Members of the St. Helena City Council promised Tuesday to take action on a new report analyzing the city’s facilities, including the aging City Hall.
The council acknowledged the work of the St. Helena Asset Planning Engagement (SHAPE) Committee, which produced the report after seven months of study. Mayor Alan Galbraith said the council should “move forward with reasonable alacrity.”
The council didn’t set a timetable at Tuesday’s meeting, but City Manager Mark Prestwich did announce a special joint meeting between the council and the SHAPE Committee at 6 p.m. Monday, June 25, at the firehouse.
Mark Smithers, chair of the SHAPE Committee, urged the council to “discuss, decide and act” based on the 121-page report, which lays out the city’s options for City Hall, the St.
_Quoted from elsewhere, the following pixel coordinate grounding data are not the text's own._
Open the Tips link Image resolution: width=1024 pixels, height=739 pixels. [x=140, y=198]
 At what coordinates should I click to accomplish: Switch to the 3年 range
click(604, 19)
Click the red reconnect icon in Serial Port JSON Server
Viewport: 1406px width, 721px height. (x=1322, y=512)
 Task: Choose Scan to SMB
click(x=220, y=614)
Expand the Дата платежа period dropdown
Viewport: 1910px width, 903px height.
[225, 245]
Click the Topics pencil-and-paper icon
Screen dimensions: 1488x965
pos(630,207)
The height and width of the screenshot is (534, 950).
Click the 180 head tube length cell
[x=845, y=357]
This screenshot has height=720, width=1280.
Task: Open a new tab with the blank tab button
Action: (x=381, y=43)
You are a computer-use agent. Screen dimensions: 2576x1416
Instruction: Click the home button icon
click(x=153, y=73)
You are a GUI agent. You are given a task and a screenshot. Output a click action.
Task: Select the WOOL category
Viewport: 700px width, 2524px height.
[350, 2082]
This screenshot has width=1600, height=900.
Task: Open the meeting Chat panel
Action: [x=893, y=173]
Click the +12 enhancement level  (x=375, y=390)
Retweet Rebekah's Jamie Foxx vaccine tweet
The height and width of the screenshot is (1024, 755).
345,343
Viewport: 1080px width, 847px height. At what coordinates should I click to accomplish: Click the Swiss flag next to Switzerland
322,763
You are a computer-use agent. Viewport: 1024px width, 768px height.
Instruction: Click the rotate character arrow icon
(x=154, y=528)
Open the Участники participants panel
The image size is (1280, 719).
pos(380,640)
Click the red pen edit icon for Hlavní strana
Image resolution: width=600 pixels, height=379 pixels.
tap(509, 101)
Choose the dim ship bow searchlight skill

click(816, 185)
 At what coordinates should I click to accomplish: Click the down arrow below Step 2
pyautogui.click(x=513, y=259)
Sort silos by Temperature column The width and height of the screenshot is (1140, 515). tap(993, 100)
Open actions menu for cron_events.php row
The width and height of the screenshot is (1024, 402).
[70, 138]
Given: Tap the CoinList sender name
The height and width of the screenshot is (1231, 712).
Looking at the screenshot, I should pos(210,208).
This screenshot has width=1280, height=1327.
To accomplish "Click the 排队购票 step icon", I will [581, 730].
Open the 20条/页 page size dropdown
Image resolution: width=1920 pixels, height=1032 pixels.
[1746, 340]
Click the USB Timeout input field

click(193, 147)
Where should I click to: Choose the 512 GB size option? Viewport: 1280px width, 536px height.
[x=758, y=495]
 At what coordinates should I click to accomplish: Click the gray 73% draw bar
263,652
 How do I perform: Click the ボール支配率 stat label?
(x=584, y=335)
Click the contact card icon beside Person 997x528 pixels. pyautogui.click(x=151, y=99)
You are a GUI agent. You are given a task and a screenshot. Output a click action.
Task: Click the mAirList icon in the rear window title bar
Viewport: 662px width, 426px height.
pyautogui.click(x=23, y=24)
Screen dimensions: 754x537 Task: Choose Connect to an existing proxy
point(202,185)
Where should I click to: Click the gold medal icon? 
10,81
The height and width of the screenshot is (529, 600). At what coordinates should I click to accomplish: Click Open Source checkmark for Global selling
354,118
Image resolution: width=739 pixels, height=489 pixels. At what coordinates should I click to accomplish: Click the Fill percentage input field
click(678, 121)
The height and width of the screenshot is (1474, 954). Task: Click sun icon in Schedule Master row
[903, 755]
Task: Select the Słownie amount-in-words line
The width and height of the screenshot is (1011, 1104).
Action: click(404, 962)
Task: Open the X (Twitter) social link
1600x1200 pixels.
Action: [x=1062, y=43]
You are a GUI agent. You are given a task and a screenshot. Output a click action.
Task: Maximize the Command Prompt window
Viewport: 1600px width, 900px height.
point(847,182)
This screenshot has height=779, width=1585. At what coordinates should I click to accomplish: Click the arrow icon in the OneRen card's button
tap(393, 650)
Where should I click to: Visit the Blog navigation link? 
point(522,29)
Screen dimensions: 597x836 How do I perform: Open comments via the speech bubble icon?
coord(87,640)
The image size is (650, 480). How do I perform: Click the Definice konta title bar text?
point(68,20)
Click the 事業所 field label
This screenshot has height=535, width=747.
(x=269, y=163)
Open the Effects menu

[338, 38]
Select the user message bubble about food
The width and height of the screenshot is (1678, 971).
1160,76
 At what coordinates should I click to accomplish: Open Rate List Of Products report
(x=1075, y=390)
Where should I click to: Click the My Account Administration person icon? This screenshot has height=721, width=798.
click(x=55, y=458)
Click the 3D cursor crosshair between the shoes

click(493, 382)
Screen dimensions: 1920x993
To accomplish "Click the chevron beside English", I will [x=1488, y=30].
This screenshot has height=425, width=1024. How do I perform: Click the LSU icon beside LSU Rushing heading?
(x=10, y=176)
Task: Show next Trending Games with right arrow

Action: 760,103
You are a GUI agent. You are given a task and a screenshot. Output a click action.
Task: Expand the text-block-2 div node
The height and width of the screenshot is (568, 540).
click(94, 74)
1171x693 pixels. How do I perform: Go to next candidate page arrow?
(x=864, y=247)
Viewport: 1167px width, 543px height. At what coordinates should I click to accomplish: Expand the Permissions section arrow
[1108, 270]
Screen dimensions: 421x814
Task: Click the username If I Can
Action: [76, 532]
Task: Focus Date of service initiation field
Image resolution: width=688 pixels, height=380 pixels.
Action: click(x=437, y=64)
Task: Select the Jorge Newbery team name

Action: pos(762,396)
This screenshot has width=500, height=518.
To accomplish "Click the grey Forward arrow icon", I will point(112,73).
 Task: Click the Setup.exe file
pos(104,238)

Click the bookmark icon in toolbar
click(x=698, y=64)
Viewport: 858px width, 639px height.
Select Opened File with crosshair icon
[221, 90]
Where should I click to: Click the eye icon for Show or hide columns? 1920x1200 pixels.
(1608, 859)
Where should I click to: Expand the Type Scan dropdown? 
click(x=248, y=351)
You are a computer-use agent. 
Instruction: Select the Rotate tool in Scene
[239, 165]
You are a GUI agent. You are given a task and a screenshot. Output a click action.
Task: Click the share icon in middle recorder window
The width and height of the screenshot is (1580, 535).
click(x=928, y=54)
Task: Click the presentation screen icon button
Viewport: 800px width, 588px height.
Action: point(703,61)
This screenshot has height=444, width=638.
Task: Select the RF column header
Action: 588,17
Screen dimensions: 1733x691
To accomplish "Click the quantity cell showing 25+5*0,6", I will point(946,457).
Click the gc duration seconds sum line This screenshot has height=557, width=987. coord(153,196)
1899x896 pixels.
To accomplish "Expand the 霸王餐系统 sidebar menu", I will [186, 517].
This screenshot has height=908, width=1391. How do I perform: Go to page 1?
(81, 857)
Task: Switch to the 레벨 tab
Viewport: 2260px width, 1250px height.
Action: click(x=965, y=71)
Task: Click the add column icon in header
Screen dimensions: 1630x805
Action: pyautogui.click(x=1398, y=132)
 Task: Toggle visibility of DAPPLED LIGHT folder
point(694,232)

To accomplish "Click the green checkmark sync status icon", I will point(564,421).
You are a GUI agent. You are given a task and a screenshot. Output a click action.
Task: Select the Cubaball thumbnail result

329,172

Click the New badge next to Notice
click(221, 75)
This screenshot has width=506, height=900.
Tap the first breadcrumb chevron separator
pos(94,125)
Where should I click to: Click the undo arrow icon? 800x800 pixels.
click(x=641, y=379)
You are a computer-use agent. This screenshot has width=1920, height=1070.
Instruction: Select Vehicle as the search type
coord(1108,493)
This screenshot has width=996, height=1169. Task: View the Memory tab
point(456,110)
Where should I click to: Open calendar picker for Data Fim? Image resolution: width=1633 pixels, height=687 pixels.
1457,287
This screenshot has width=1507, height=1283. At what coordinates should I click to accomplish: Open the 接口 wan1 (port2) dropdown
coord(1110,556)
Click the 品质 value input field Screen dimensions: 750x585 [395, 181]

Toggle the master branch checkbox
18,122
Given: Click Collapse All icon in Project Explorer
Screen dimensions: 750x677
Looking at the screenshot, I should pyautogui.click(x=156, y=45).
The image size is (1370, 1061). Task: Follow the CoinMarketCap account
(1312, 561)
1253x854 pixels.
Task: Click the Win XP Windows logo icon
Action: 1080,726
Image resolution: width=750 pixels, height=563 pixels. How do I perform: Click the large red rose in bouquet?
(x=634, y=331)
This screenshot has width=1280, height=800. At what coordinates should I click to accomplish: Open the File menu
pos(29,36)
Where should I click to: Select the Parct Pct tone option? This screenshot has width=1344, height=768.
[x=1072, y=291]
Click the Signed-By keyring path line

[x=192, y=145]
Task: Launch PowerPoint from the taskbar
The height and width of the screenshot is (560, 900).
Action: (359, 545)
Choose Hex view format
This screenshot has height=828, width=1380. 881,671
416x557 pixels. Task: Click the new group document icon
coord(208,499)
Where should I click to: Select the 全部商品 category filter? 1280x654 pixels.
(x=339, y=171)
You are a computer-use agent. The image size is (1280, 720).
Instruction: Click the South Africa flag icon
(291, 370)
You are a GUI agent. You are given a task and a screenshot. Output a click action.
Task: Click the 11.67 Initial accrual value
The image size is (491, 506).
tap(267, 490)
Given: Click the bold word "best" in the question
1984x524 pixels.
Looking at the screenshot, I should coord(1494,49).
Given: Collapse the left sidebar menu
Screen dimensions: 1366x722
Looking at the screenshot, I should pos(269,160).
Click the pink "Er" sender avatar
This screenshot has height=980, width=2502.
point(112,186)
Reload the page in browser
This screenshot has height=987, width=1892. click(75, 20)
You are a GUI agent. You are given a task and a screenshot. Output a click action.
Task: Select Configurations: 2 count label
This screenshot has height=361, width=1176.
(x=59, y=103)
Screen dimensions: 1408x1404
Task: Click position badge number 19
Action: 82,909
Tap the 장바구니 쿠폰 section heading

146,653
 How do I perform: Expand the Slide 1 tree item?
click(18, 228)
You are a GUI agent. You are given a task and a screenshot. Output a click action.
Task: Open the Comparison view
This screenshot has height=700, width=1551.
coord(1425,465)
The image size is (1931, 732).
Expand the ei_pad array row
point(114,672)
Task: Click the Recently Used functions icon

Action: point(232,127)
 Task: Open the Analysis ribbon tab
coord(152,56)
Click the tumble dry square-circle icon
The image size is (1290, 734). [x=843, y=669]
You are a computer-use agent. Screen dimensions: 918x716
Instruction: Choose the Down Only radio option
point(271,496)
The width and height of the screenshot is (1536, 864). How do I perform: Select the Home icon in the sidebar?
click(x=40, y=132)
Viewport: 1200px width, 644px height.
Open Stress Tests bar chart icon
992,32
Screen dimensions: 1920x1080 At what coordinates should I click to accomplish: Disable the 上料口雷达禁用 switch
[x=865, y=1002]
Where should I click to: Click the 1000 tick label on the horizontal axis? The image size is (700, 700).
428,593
Helena Public Library, the Adams Street property, and other city properties.
“It is clear the community wants action, and wants action now – not years from now,” Smithers said.
In response, Galbraith said he has “no desire to sit on this report” and said he looks forward to hearing more public comment on June 25.
Councilmember Mary Koberstein also thanked the committee for its work, and contrasted it with a previous proposal to team up with a hotel developer on the Adams Street property.
“It was about a year ago we were in this room with 40 people lined up along the wall opposing the suggestion that we should jump right into something that we hadn’t really investigated,” she said. “I think this process is excellent.”
The council didn’t delve into the report’s details on Tuesday, but one public comment hinted at the debate that’s sure to result from one of the options identified by the committee: moving City Hall staff into the library.
Maria Criscione Stel, representing the library’s nonprofit Friends & Foundation, said her group wouldn’t oppose the construction of “a new 21st-century library,” but that decision should be part of a master development plan that would involve library trustees, library staff, and a library consultant.
Stel said the library building was funded mostly by community donations that were intended for a library, not a City Hall.
“As advocates for the library, Friends & Foundation opposes any action that would diminish the library’s scope and otherwise damage the institution,” she said.
In other action, the council:
- Introduced an ordinance banning the sale, use, possession and discharge of “safe-and-sane” fireworks in St. Helena.
St. Helena used to be the only place in Napa County where “safe-and-sane” fireworks were legal, and the American Legion Post 199 operated a fireworks stand every year leading up to the Fourth of July.
After last fall’s wildfires, the American Legion decided to discontinue its fireworks sale. Shortly after that announcement, Fire Chief John Sorensen said he would ask the council to join the rest of the county in banning all fireworks.
The ban won’t interfere with the professional fireworks show at Crane Park on the Fourth of July.
- Adopted the 2018-2019 city budget with minimal discussion, having reviewed it at length in May. The budget is mostly similar to the 2017-2018 budget, with added funding for two full-time firefighters and one part-time, limited-term senior planner.
- Authorized an $86,800 contract with Pacific Legacy to complete the work necessary to manage the archeological artifacts unearthed at the flood project site.
Pacific Legacy conducted the dig in consultation with the descendants of the Wappo people who once lived on the site. Findings included tools made of stone and bone, mortars and pestles, layered stone floors, hearths, jewelry made of animal bones and antlers, and human remains that have since been re-interred.
The city owns the remaining artifacts, but Sonoma State University is curating them. The new contract allows the St. Helena Historical Society to borrow the items for display and to take permanent custody of the collection once it has an adequate curatorial facility.
- Introduced a new sign ordinance that will bring city code into compliance with modern case law concerning free speech.
- Approved new procedural rules that increase public comment time from three minutes per speaker to four, among other changes.
- Reappointed Peter Murphy as the city’s representative on the Measure A Financial Oversight Committee.
- Authorized a $44,500 contract with Ralph Andersen & Associates to conduct a classification and compensation study and organizational review of the Public Works Department.
- Passed a resolution opposing a potential November ballot measure that would require two-thirds voter approval for all new local taxes. Current state law requires only a simple majority approval of general taxes that are not set aside for a specific purpose.